Correspondance de Voltaire/1766/Lettre 6509

Correspondance : année 1766GarnierŒuvres complètes de Voltaire, tome 44 (p. 434-435).

6509. — DE MADAME LA MARQUISE DU DEFFANT[1].
18 septembre 1766.

L’ennui me prend, monsieur, de ne plus entendre parler de vous ; vous me croyez peut-être morte : je ne le suis pas encore ; il est vrai qu’il ne s’en faut de guère, mais je suis cependant encore assez en vie pour avoir plus besoin de vos lettres que de prières. Comment vous portez-vous ? Que faites-vous ? Que pensez-vous ? Il a couru ici le bruit que vous vouliez aller à Wesel ; cela est-il vrai ?

Que dites-vous du procès de Jean-Jacques et de M.  Hume ? Avez-vous lu la lettre de dix-huit pages de celui-là à celui-ci ? Existe-t-il dans le monde un aussi triste fou que ce Jean-Jacques ? C’est bien la peine d’avoir de l’esprit et des talents, pour en faire un pareil usage ! C’est une plaisante ambition que de vouloir se rendre célèbre par les malheurs ; il n’aura bientôt plus d’asile qu’aux petites-maisons. Ses protectrices sont bien embarrassées. Pour vous, monsieur, vous êtes mon sage, et je voudrais bien que vous fussiez mon ami ; vous ne l’êtes point, puisque vous n’avez point soin de moi.

J’ai lu en dernier lieu le Philosophe ignorant : on dit qu’il y a encore quelque chose de nouveau, mais dont je ne sais pas le titre ; je voudrais avoir tout cela.

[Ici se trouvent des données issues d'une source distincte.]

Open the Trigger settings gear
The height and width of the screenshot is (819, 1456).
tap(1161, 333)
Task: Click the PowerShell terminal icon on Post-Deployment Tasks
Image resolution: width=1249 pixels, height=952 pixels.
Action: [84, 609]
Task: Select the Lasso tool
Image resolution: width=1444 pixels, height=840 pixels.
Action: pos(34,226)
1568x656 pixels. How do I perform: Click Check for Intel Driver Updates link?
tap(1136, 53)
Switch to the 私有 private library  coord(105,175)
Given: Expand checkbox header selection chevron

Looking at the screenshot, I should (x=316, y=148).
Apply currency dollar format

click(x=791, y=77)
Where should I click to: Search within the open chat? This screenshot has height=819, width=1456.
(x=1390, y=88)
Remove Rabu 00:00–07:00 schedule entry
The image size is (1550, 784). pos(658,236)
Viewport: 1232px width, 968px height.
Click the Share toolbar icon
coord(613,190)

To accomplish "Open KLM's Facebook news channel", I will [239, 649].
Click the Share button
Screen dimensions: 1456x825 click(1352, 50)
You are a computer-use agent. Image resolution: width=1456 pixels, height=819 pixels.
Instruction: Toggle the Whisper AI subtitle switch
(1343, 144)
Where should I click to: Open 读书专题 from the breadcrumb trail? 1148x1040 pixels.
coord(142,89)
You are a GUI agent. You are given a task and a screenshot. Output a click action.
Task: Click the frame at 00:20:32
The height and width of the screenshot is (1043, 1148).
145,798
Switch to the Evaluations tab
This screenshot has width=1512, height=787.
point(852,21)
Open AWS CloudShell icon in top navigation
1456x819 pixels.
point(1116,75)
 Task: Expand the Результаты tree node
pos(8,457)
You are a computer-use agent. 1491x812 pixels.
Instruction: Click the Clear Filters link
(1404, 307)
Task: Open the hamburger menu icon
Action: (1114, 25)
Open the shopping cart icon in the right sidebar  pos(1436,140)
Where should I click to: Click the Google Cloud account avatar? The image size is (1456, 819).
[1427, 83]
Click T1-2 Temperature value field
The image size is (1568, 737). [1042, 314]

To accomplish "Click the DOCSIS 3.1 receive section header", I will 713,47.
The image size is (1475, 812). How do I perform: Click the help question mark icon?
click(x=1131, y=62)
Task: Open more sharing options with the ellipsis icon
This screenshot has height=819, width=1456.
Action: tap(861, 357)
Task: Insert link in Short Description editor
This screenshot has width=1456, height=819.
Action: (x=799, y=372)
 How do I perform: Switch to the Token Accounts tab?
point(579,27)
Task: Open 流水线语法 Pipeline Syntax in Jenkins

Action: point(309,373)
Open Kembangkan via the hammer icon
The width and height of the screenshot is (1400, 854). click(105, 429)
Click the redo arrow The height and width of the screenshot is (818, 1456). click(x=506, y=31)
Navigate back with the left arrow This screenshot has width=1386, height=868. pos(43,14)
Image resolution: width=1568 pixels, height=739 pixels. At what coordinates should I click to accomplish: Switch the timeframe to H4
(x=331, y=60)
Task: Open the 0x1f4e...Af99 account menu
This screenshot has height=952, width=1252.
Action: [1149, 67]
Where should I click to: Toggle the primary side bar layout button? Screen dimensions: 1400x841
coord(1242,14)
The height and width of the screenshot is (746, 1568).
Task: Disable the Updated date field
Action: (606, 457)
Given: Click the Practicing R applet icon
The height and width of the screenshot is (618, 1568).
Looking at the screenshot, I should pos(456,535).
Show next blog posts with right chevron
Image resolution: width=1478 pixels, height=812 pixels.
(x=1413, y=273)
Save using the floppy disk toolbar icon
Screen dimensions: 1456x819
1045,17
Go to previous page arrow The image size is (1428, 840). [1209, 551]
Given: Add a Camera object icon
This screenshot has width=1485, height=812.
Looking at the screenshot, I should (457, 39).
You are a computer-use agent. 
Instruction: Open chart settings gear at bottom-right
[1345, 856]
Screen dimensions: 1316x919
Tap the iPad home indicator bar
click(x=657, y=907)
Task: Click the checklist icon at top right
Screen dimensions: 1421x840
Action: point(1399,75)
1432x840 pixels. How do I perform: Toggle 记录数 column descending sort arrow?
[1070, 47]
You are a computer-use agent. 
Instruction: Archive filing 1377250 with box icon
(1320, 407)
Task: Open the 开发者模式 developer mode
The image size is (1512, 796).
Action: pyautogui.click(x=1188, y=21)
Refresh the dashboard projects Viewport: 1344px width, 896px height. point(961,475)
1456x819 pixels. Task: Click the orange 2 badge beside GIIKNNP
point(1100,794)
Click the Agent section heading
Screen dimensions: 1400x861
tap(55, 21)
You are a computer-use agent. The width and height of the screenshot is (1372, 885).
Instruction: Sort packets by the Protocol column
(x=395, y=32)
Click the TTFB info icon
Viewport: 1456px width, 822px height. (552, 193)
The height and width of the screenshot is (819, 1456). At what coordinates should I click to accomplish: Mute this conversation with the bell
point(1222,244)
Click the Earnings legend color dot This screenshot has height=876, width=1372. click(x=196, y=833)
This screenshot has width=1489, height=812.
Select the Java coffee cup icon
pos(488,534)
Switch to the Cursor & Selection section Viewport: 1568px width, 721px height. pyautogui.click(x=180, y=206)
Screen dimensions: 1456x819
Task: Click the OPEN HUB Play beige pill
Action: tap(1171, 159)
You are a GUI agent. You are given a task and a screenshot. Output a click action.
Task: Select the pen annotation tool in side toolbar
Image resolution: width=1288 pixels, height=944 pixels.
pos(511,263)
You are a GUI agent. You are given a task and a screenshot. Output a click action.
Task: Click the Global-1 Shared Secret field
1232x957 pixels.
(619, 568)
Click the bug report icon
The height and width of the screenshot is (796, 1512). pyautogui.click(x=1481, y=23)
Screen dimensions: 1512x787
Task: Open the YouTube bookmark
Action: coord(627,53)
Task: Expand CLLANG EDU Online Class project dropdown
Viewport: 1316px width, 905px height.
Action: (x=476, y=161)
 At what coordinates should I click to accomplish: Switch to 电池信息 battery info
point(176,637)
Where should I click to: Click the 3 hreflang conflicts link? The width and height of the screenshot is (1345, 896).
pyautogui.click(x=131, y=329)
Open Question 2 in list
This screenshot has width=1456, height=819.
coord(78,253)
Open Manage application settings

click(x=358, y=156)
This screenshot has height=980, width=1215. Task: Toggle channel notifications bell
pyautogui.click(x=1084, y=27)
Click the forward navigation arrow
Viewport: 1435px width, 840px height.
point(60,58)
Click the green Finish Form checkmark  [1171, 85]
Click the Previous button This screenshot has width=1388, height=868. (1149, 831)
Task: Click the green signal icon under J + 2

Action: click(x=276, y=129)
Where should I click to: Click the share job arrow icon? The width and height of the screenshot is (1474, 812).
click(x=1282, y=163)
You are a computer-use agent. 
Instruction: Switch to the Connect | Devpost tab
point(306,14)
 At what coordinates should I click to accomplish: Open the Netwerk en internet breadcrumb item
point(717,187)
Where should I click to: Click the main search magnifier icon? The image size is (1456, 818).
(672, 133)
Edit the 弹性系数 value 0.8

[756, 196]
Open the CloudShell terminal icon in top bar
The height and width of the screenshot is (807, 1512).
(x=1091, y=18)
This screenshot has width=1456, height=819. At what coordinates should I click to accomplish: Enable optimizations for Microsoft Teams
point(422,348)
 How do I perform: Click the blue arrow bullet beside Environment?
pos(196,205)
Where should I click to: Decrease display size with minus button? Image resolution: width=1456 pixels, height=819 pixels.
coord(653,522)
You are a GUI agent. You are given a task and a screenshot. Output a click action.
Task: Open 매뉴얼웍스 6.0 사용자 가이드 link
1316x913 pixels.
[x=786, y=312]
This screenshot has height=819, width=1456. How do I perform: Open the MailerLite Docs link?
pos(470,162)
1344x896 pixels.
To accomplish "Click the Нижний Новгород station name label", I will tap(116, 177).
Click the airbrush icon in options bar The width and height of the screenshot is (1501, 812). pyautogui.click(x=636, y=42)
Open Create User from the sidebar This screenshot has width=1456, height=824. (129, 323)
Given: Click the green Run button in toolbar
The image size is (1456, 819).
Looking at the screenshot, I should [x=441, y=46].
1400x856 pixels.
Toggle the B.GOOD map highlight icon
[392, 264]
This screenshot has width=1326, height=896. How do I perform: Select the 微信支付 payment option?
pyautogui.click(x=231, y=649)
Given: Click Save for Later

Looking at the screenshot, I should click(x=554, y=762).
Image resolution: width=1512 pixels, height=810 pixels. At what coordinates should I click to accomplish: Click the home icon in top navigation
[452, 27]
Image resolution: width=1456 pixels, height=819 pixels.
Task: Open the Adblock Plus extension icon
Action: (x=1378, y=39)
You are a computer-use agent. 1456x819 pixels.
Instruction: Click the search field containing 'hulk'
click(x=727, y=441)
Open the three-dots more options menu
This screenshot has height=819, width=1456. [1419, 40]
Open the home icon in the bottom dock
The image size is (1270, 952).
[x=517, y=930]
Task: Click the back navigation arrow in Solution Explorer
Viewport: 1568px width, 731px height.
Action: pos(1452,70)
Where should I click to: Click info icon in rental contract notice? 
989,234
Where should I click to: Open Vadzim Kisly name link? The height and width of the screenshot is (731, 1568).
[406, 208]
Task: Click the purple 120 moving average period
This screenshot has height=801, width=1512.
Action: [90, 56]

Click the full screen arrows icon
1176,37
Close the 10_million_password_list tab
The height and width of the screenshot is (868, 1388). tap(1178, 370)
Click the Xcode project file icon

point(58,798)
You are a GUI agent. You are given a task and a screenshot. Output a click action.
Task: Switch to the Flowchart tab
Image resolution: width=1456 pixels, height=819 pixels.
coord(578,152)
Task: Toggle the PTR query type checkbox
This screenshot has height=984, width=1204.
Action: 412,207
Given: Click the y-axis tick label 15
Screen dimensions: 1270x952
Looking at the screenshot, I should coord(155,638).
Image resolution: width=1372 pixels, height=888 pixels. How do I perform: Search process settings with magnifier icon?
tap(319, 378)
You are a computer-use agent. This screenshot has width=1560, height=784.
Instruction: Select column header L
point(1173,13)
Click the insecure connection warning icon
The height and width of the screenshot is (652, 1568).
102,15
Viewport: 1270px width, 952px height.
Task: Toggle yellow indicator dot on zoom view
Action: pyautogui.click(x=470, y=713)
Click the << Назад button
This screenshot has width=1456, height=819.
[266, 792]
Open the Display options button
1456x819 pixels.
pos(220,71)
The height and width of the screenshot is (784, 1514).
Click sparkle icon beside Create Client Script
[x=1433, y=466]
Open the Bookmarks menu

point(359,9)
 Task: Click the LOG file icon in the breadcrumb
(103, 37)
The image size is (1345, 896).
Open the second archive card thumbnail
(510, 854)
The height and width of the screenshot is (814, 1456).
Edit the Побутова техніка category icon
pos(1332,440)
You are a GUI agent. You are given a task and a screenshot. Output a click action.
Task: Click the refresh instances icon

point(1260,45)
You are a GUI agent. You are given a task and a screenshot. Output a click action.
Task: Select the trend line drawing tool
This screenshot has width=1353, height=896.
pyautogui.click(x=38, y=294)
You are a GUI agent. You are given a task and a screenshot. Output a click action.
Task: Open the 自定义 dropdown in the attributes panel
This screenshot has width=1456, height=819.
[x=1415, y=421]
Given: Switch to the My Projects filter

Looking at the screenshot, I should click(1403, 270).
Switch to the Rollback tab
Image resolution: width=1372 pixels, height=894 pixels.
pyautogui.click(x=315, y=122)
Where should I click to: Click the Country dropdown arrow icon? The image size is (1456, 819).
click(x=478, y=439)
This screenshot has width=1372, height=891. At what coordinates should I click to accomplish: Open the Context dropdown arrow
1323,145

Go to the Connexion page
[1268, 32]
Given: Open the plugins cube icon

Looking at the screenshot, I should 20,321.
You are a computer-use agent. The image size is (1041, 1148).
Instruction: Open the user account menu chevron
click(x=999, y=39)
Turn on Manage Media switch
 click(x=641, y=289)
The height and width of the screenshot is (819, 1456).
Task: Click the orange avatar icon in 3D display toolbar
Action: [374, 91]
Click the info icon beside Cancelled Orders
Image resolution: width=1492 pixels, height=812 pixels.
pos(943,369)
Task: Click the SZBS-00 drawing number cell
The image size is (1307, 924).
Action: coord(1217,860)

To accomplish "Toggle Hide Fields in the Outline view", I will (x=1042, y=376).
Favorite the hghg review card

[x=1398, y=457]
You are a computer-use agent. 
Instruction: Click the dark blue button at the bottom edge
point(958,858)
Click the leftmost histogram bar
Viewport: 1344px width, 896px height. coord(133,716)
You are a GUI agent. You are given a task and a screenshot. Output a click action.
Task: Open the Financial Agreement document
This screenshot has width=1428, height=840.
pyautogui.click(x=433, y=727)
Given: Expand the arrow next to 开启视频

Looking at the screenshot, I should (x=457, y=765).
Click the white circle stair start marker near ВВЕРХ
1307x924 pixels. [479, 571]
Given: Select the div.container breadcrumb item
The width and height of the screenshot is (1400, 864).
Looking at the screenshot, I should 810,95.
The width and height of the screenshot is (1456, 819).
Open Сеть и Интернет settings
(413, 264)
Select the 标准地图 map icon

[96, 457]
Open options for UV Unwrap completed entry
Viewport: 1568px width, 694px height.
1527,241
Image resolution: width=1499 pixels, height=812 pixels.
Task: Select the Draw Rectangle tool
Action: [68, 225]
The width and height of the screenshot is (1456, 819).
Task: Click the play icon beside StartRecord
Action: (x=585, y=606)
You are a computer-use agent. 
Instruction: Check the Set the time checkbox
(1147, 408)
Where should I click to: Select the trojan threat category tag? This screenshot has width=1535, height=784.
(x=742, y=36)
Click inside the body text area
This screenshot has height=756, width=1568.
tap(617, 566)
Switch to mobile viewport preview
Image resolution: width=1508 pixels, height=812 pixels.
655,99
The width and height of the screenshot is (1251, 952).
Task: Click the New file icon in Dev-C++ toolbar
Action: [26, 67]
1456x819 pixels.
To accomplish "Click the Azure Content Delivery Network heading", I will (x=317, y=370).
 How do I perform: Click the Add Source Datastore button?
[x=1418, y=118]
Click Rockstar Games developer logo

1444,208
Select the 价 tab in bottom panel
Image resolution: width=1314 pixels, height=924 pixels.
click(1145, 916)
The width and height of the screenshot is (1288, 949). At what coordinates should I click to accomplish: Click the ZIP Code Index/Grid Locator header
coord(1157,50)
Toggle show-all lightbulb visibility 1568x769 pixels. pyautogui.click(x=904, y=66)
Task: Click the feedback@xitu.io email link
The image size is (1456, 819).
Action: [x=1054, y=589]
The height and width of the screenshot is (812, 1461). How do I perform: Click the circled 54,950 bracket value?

Je ne sais plus que lire. Voilà pour la quatrième fois que je fais la tentative de lire M.  de Buffon, et je ne puis pas tenir à l’ennui que cela me cause. Enfin, sans le Journal encyclopédique, je ne saurais que devenir. N’en faites-vous pas assez de cas ? C’est, en fait de lecture, ce qu’est la dissipation dans la vie ; cela ne vaut pas l’occupation ni la société, mais cela y supplée.

Écrivez-moi, réveillez-moi, aimez-moi, ou faites-en le semblant ; moi, je vous aime tout de bon, et je ne veux plus être si longtemps sans vous le dire.

  1. Correspondance complète de la marquise du Deffant. édition Lescure : 1865.